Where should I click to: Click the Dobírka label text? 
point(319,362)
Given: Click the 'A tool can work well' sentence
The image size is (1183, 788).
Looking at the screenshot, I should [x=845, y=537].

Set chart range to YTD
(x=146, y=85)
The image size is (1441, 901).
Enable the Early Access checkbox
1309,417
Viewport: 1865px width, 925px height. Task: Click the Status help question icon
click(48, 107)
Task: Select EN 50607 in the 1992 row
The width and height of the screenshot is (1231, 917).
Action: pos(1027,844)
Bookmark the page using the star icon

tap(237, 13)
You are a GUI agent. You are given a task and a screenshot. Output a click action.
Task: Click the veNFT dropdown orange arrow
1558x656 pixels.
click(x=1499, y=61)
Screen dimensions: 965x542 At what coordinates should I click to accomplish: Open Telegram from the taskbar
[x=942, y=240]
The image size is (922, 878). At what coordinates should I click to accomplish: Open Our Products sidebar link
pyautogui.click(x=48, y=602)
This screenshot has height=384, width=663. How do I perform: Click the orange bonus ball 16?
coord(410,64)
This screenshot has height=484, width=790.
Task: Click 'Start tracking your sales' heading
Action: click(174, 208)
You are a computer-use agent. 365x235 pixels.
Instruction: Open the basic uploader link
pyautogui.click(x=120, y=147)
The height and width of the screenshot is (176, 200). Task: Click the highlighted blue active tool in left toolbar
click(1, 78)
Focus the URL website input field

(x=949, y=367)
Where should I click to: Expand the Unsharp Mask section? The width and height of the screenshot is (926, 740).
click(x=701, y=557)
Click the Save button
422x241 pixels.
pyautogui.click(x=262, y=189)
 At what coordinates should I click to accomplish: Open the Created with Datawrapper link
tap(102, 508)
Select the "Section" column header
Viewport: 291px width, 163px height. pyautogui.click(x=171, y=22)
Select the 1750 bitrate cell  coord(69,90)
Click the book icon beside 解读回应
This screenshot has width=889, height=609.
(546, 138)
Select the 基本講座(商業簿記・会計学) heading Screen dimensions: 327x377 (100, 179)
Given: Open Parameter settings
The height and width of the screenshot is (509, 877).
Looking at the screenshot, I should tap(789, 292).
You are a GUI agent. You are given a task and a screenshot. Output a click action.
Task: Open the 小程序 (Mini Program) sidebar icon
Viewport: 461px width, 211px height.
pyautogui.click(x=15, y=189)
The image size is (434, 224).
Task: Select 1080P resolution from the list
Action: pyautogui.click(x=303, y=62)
···
Everything from the line with "Viewport: 1865px width, 925px" through the line with "Task: Click the veNFT dropdown orange arrow" in the listing above must be retyped exactly, with nothing added.

### Written response
Viewport: 1865px width, 925px height. Task: Click the Status help question icon
click(48, 107)
Task: Select EN 50607 in the 1992 row
The width and height of the screenshot is (1231, 917).
Action: pos(1027,844)
Bookmark the page using the star icon

tap(237, 13)
You are a GUI agent. You are given a task and a screenshot. Output a click action.
Task: Click the veNFT dropdown orange arrow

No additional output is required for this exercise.